Here’s how they intend to do this:

  • Offer developing countries $3 software packages with Windows XP and Office included.
  • Increase the number of paid copies of Vista in developing countries.

$3.00 Software:

The $3.00 software package is called Microsoft Student Innovation Suite, and it will include Windows XP Starter Edition, Office 2007 Home and Student, and other educational type programs.  The software packages will be offered to governments who purchase Windows-based computers for the students.

It’s their way of getting new users hooked on Vista before they have access to anything else.  Generally speaking, developing countries are untapped, and Microsoft is thinking that they could do well there. It also sounds like Microsoft’s plan to compete with the One Laptop Per Child program(Linux) in developing countries, which has gotten plenty of support and publicity.

China:

Then there’s China they have to work with. In the two weeks right after the release of Vista, only 244 copies of Windows were sold in China.  One of the biggest, if not the biggest reason is piracy.

Pirated copies of Windows Vista are selling for just $1 all over the streets of China, and because of that, there’s no reason for people to purchase it for full price.  Microsoft had hoped that they had dealt with this issue before the launch of Vista by spending millions of dollars advertising about piracy, and the new operating system.Part of their advertising campaign was to place the largest Vista ad ever on the Jim Mao Tower, which reaches 421 meters tall in Shanghai. Clearly it didn’t work.

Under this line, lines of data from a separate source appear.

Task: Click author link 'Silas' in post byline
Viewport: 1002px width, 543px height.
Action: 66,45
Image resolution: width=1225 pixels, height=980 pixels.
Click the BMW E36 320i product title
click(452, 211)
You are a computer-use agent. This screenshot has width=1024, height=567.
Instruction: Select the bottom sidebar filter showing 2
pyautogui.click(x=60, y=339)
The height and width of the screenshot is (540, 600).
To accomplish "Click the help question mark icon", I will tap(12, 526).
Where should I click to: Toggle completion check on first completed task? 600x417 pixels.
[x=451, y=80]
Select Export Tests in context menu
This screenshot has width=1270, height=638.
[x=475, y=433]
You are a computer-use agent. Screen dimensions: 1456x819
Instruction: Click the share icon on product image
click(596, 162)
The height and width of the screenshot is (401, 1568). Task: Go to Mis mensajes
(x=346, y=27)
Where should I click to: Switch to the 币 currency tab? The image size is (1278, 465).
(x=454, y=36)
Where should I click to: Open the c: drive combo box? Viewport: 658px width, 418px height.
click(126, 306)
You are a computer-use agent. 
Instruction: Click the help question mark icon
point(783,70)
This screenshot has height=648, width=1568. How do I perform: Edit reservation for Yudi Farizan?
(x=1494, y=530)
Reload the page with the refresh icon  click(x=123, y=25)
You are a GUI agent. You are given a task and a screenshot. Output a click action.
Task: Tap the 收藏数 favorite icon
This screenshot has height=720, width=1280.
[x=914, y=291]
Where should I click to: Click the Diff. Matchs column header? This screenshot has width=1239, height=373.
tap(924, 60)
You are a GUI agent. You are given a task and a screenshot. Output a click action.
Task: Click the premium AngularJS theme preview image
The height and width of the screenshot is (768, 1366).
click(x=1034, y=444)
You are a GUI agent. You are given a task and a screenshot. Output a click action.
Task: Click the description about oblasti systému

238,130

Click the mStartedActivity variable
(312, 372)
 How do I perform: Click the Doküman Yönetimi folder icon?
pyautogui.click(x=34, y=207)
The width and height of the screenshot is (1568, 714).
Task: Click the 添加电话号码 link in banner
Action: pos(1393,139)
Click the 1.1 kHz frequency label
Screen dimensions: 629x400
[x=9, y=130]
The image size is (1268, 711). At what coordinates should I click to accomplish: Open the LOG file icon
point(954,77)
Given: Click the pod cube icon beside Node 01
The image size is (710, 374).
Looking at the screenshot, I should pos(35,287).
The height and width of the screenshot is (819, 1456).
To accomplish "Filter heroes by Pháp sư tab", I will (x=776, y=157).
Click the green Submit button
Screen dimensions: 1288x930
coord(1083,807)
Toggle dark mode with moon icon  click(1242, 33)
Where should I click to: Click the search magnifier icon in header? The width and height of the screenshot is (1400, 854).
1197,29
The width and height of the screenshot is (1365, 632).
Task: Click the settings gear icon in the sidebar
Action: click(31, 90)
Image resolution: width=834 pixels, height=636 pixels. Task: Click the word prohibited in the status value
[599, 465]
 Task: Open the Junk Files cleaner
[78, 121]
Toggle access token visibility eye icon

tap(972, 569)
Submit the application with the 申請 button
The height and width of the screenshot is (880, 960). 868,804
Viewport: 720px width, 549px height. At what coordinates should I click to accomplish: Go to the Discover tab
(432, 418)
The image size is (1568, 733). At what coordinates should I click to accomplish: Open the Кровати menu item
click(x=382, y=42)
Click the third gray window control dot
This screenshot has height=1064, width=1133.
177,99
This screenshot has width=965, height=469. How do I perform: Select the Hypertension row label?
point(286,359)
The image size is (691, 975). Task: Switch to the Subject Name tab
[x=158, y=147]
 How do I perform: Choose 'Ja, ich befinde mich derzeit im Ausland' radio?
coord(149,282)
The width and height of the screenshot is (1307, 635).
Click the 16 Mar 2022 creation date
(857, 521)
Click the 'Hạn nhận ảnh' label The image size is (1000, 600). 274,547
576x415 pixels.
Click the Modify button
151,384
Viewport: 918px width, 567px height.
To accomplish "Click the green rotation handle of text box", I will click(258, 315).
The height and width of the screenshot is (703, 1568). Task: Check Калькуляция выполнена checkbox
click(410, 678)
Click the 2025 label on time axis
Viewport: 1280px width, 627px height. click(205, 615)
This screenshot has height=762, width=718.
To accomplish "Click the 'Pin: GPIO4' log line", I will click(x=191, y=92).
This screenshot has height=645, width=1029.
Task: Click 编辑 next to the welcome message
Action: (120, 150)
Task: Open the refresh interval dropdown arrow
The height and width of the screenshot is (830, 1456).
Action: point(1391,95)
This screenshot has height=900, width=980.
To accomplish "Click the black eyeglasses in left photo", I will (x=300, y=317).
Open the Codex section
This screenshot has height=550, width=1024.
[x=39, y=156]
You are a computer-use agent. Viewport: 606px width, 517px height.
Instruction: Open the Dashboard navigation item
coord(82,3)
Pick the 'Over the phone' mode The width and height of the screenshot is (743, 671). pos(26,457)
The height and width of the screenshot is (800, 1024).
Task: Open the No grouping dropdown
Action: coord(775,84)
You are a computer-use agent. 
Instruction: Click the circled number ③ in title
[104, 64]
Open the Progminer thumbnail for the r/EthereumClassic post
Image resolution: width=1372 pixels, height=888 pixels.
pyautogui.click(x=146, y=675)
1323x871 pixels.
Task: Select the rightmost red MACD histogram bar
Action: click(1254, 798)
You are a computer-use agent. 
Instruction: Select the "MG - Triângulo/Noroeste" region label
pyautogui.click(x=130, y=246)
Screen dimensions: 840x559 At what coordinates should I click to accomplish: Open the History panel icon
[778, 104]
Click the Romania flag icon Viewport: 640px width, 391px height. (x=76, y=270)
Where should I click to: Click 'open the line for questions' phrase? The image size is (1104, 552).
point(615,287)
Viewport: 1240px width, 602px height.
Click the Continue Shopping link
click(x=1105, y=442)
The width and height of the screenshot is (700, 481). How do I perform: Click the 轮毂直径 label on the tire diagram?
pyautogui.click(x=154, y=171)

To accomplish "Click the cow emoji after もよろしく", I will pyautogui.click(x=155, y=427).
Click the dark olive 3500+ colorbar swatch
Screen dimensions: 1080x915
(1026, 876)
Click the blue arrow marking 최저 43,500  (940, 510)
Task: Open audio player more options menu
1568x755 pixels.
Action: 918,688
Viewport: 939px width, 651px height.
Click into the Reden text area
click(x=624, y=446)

So, is it possible for Microsoft to increase their users by one billion in just eight years?

Source: Information Week

  1. Discounted commercial software is a threat to fair trade in the labor market. This “giveaway” and the continued discounts to the “emerging nations” in part is an effort to maintain and expand the pool of low cost offshore labor. Far from a charitable act, it is a loosely disguised marketing program to preserve Microsoft’s dominant position. It does so in a manner that discriminates against the population of developed nations and tampers with fair trade and fair competition. Where are the discounts for the poor in developed nations? They don’t exist and it’s not an oversight.

  2. Oh yeah, there is no doubt that Microsoft is doing this to help their market share out and keep people using their software. I don’t think anyone would really argue that, and probably not even Microsoft if you actually asked them about it. They are just trying to play it off as something great, which I guess it is for those countries that aren’t as fortunate with the computer access that is available to us such as at the public libraries.